Les différents événements de sa vie furent envisagés sous ce prisme.

Steve Jobs
était un homme habité de préoccupations spirituelles. Cela ne l’a pas empêché
de mener parallèlement une activité sociale. Il a reconnu que c’est grâce à sa
femme qu’il n’est pas devenu fou. La création d’Apple représentait sa croisade
contre les forces du mal, ses concurrents, afin que la créativité soit sauvée.
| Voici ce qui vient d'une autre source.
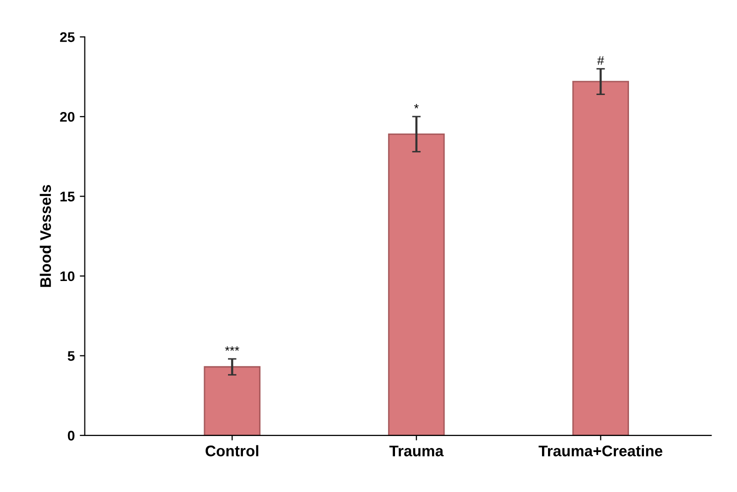 This screenshot has width=737, height=492. Describe the element at coordinates (68, 197) in the screenshot. I see `y-tick-label: 15` at that location.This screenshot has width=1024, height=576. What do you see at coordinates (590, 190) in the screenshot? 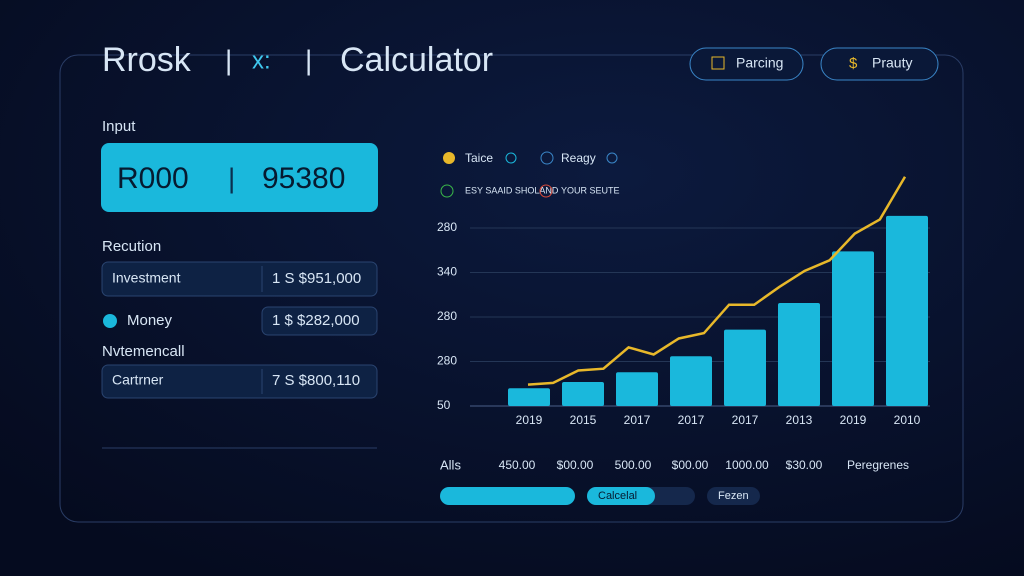
I see `legend-label: YOUR SEUTE` at bounding box center [590, 190].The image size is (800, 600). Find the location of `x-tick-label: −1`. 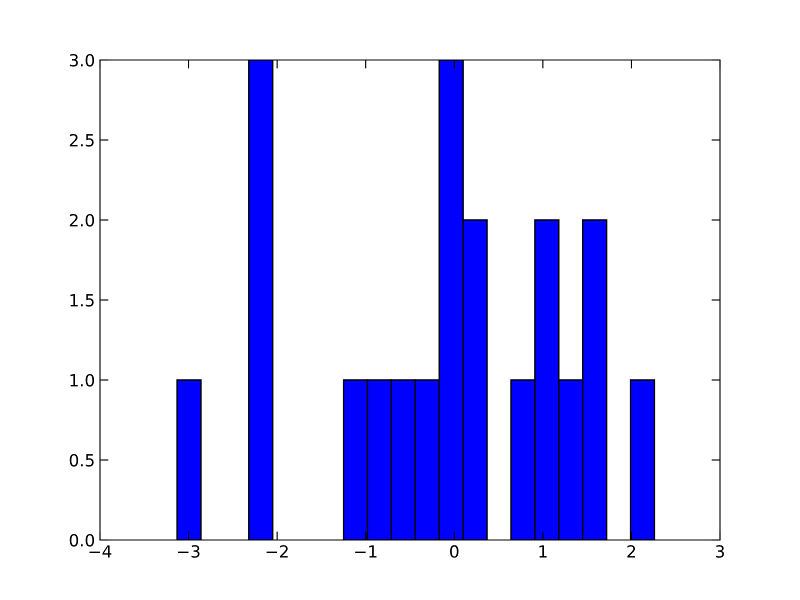

x-tick-label: −1 is located at coordinates (366, 552).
Se
portant garant de celle-ci, il fit partager sa construction délirante à d’autres
geeks qui vinrent à lui dans le but de former les masses à une esthétique mondiale.
Dans sa perspective ceci impliquait de contrôler la liberté des utilisateurs.
Son entreprise fut le résultat en fin de compte de la rencontre d’un génie avec
le discours capitaliste.

Les
questions des participants donnèrent l’occasion à la conférencière d’éclaircir
quelques points concernant l’incroyance / certitude du sujet psychotique. Le
débat porta de même sur les éléments historiques de la biographie de Jobs en
rapport à son « invention », ses signifiants maîtres et la rencontre
traumatique de la langue avec le corps. La référence faite au discours du
Capitaliste retint l’intérêt de tous.

Nous
voudrions remercier vivement Valérie Péra Guillot pour ces deux journées si
riches, qui auront contribué à la diffusion de la clinique lacanienne à
Thessalonique. Elles nous auront offert aussi des directions pour orienter notre
travail en vue du prochain congrès de la NLS à Athènes.